Written by Steve Perry
Published on
Using the sed and tr commands to clean up text
I’m currently working on migrating some Contact Form 7 forms to Gravity Forms in WordPress for a site build I’m working on. There are quite a few forms and they have many dropdown form fields in them with quite a few options. Gravity Forms allows you to bulk-add dropdown options but you need a text list with one option per line. The CF7 fields contain a long list double-quote-separated options. I’m pretty lazy when it comes to formatting text so I always look for ways that I can do it quickly using one command if possible. So here’s the way that I found which worked perfectly for me.
So let’s say we want to change this:
“Basic test” “Labourer” “Operative” “Basic Health and Safety Test” “Regular Visitor” “CSCS Manager” “CSCS Supervisor” “Managerial and Professional Person” “Sign Fitters” “Scaffolders” “Shop Fitters” “Bricklayer” “Cleaner” “Carpenter & Joiner” “Ceiling / Partitions Fixer” “Cladding” “Floor Layer” “Ground Worker” “Painting and Decorator” “Plasterer” “Steel Fixer” “Satellite and Aerials” “Telecoms” “Data Installer” “Tiler” “Security Guard” “Demolition” “Plumbing or Gas” “Heating and Plumbing” “Highways” “Ductwork” “Escalator & Lifts” “Pipe Fitting & Welding” “Managerial and Professional Person” “Refrigeration & Air Con” “Service & Facilities” “Working at Heights”
To this:
Basic test
Labourer
Operative
…
[truncated]
…
Refrigeration & Air Con
Service & Facilities
Working at Heights
Let’s start by saving our input values to a file called types.txt. We’ll output our results to types-v2.txt. Now we can use a combination* of sed and tr to format our text.
sed 's/" "/|/g' < types.txt | tr '|' '\n' | tr '"' '\n' > types-v2.txt
What this does is searches for ” ” and replaces it with a | symbol using our types.txt file as the input. This then pipes the result to tr which then finds and replaces all | with the \n newline giving us exactly what we need in our output file types-v2.txt.

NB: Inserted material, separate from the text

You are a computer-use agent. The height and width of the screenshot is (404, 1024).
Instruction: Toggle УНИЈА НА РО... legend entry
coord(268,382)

So there we go. I love stuff like this because even though it took me personally a little while to get the command to work it will now save me loads of time as I work through all of the forms – write once, use many.
*I couldn’t get sed to replace with the newline character for some reason and I couldn’t get tr to find ” ” hence me using a combination of both commands which worked like a dream – feel free to tell me what I’m doing wrong.